Pictures excluded, copy every record that follows exactly as it appears.

[Records excerpted from a collection]

- Opening Delimiter -

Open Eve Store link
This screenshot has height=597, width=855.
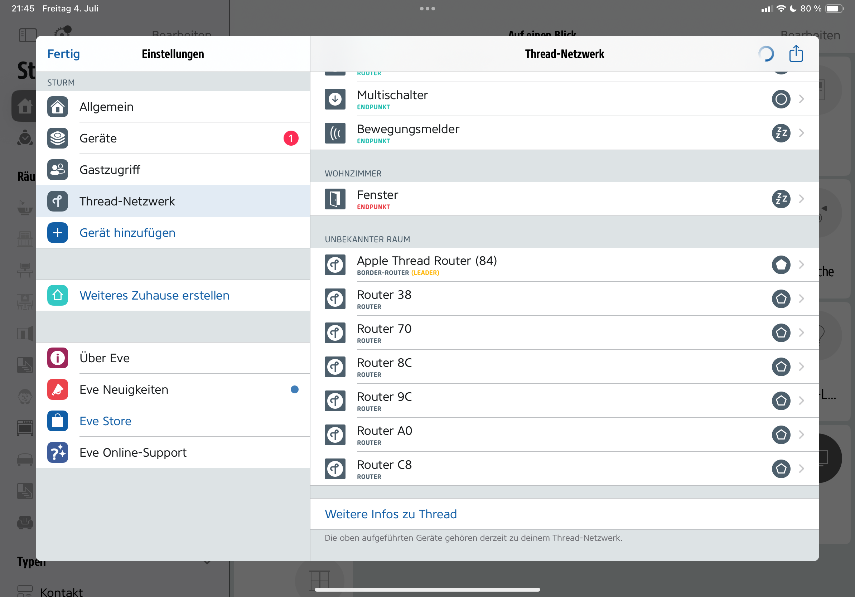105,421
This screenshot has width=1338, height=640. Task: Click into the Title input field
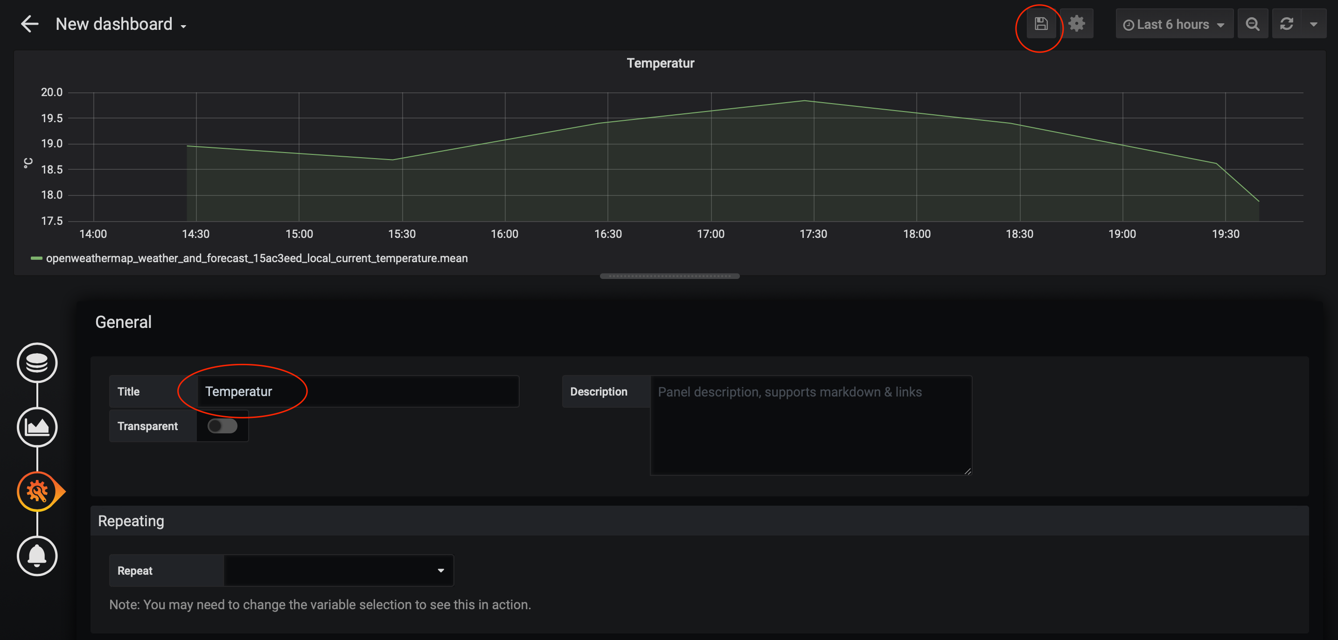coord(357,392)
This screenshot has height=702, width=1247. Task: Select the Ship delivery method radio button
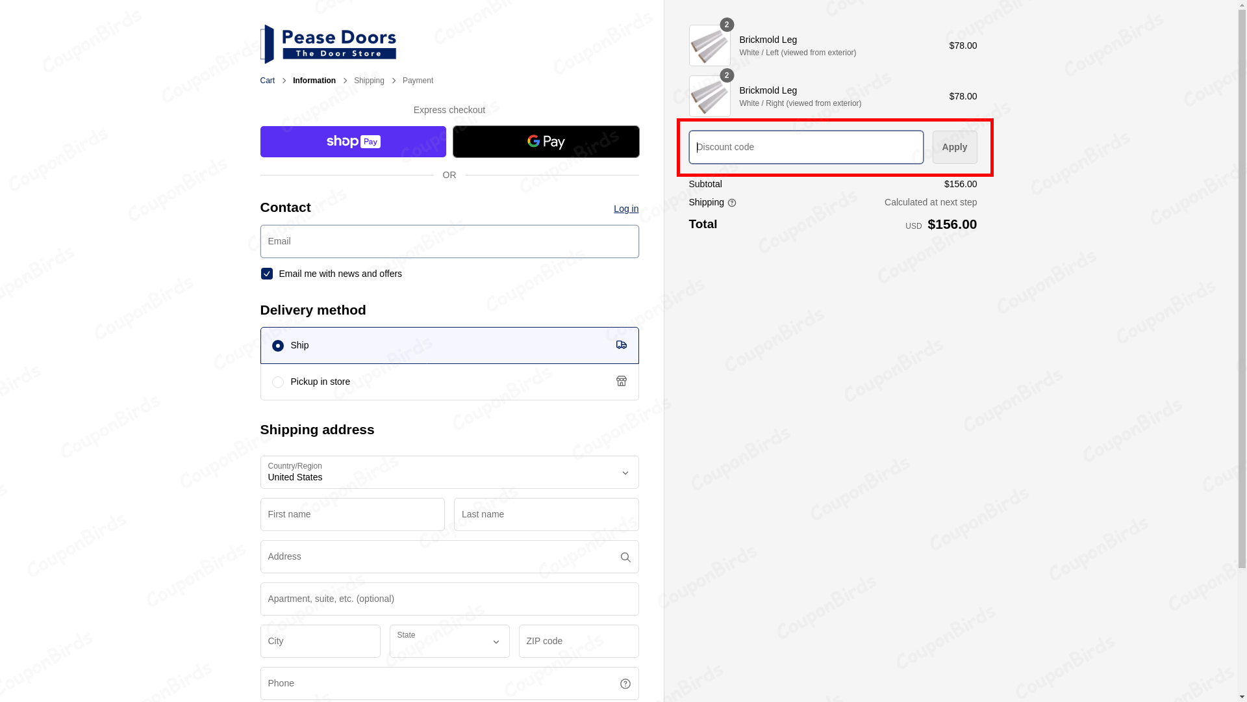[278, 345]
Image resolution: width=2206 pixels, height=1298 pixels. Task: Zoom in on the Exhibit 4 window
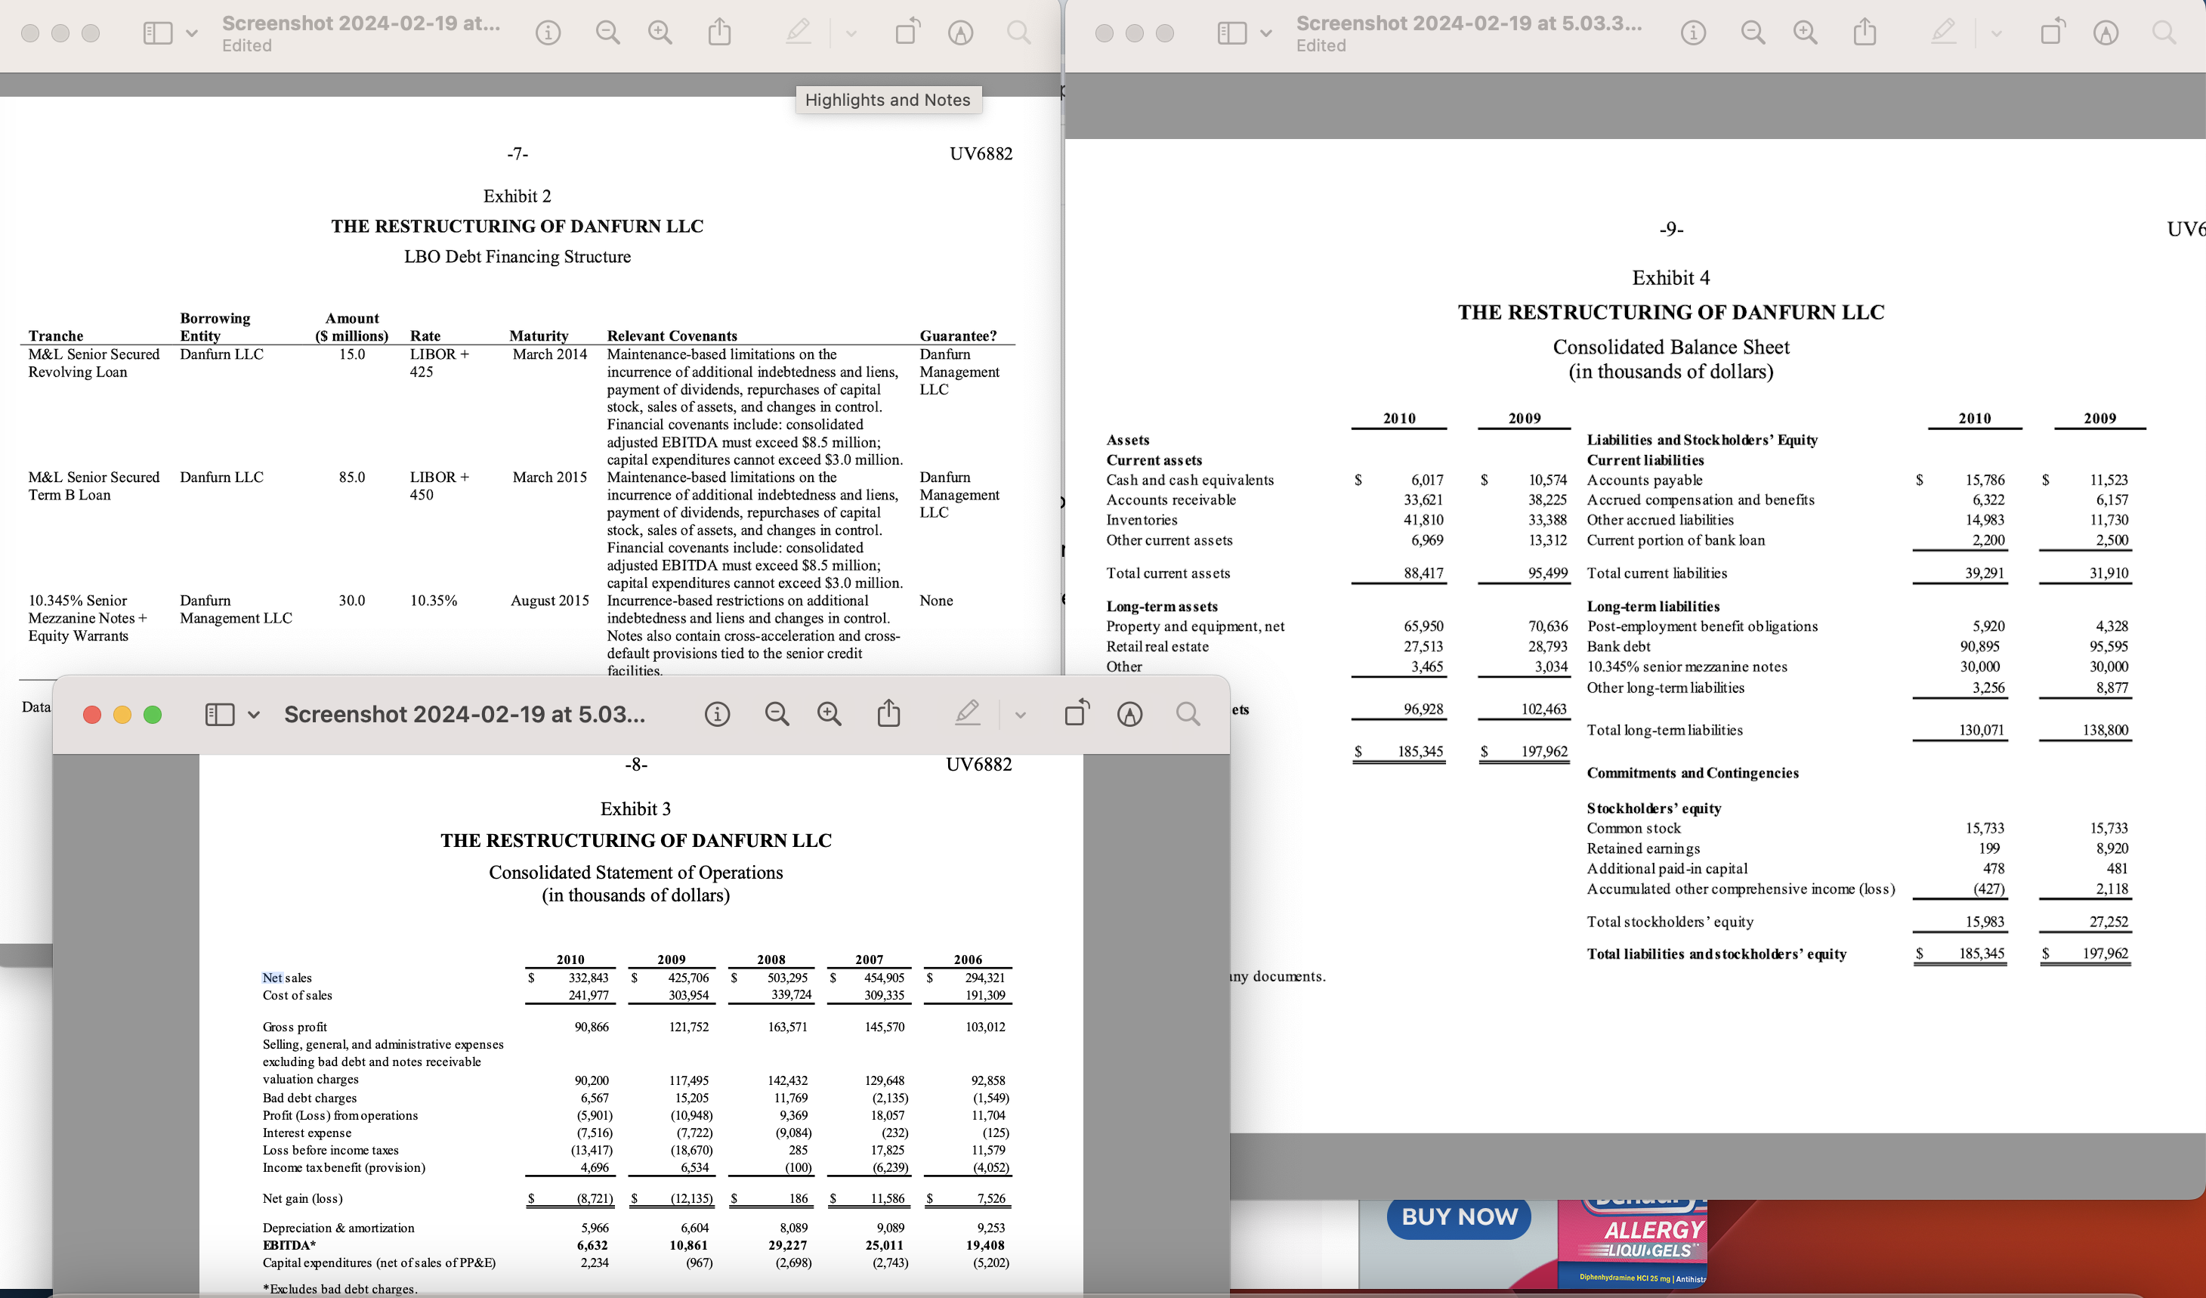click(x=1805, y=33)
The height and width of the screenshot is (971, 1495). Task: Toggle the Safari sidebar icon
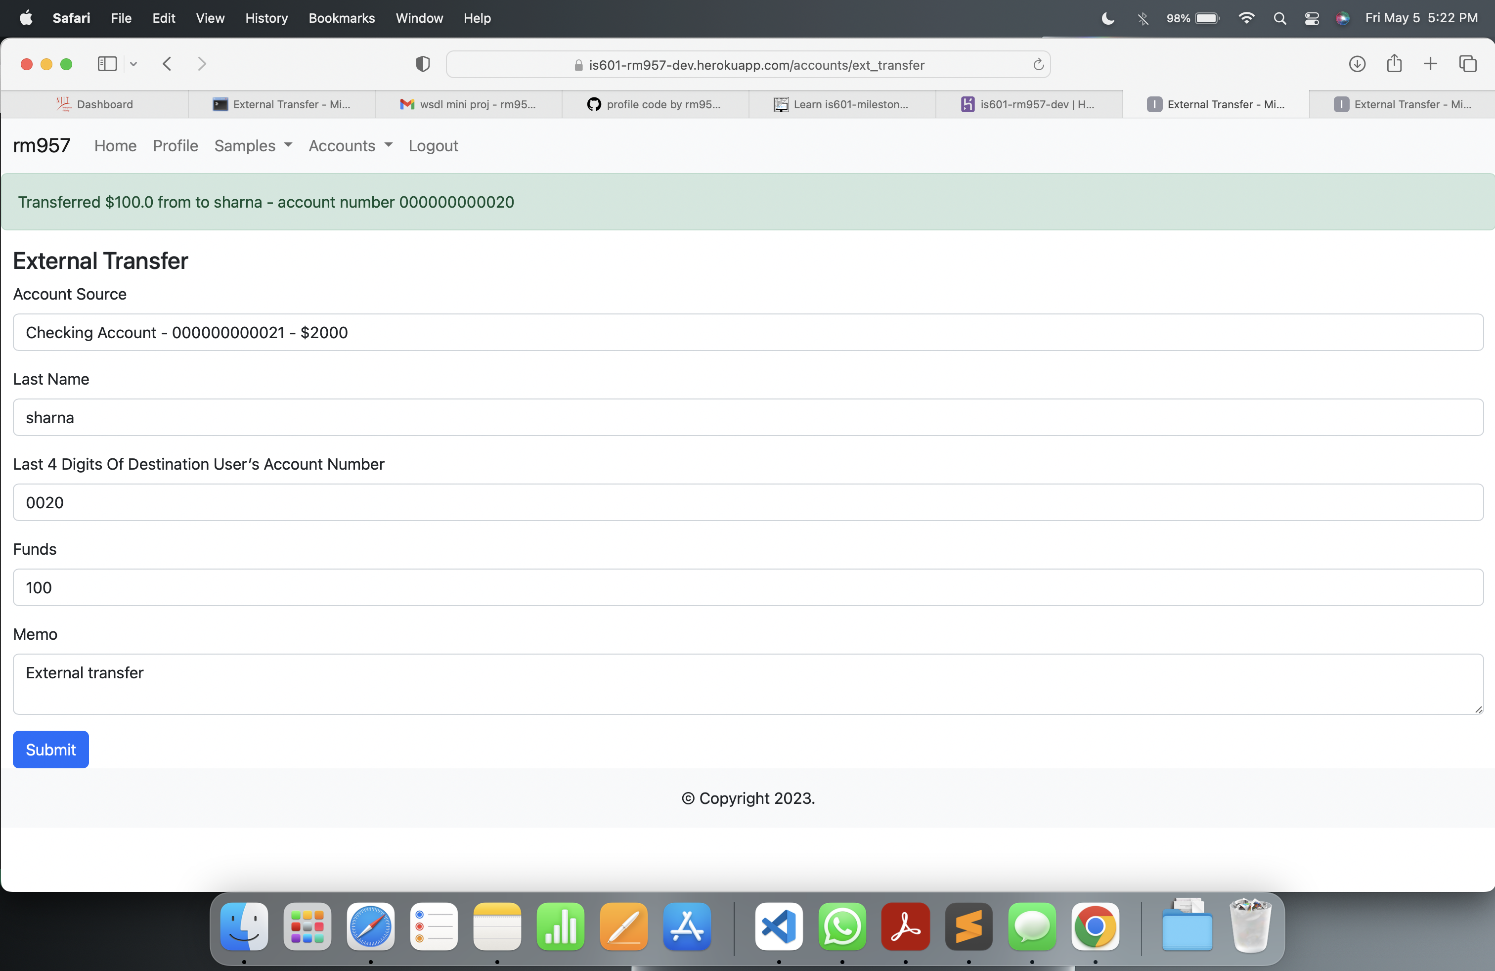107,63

- Closing Delimiter -

SOLUTION TO THIS EXERCISE =>
Open Eve Store link
This screenshot has height=597, width=855.
105,421
This screenshot has width=1338, height=640. Task: Click into the Title input field
coord(357,392)
This screenshot has height=702, width=1247. Task: Select the Ship delivery method radio button
[278, 345]
Image resolution: width=2206 pixels, height=1298 pixels. Task: Zoom in on the Exhibit 4 window
click(x=1805, y=33)
The height and width of the screenshot is (971, 1495). Task: Toggle the Safari sidebar icon
107,63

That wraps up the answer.